Up until a couple of years ago, everybody on the Highway 17 bus between San Jose and Santa Cruz, California knew “Wendy.” She’s an African American homeless woman with obvious mental illness. After boarding the bus for her daily trip “over the hill”, she mumbled a constant monologue about alien abduction, satanic worship, murdered children and divine retribution.
Her voice slowly crescendoed over the duration of the bus ride as she punctuated her speech with an ever increasing frequency of profanity. After about 15 minutes, she was fairly yelling disturbing details about the aliens and their violent rape of her, her husband, her parents, children, cats and dogs. Occasionally, she accused other passengers of killing her children and yell profanities at them.
The regulars and the bus drivers knew how to take care of Wendy — we’d just tell her to quiet down. She’d apologize and stay quiet for three or four minutes before mumbling again. The trip was usually over before we got a second round of her loudness.
Whenever Wendy mouthed off at any of us, we knew not to take it personally. We know she’s crazy and can’t help herself. The same goes for some of the insane homeless people who mutter inane word salad nonsense as they wander Santa Cruz. You brush off their insults, because you know they’re just odd.
And that’s exactly what I thought of the Latina chica who looked right at me and yelled at me to “F— OFF!” Thursday evening. I was stopped at a red light on my bicycle waiting for the green, when the passenger yelled this epithet at me while her old yellow pickup truck roared past on the intersecting street.
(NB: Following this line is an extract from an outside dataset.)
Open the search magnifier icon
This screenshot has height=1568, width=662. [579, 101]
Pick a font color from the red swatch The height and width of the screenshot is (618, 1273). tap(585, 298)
She’s a dark haired brown skinned young woman, but what I immediately saw was a crazy old filthy geezer with a ratty beard, snot running down his nose, greasy fingers, shabby clothes and missing teeth who lives under the bridge and gets his meals from the Salvation Army shelter.
I don’t get harassed so blatantly that often — the last time I recall a hearty F-U was on a 2005 trip to bicycle friendly Austin, Texas, when I took the lane on Shoal Creek Boulevard. I don’t know if it’s my age or upbringing or what — I’m half Asian and my childhood during the Vietnam era meant I got a lot of stupid crap from inbred idiots — but it’s pretty easy for me to brush these insults off.
I realize not everybody is able to let the insults go. Words are powerful and they hurt, but I want to encourage and affirm for you that they’re the crazy ones, not you.
This is for Kate in NOLA. Don’t let them get you down.
Incidentally, when you go off and hurl insults, profanities, and your U-lock at a driver who cuts you off in traffic, they likely think you’re insane and discount your concerns as irrelevant lunatic ravings.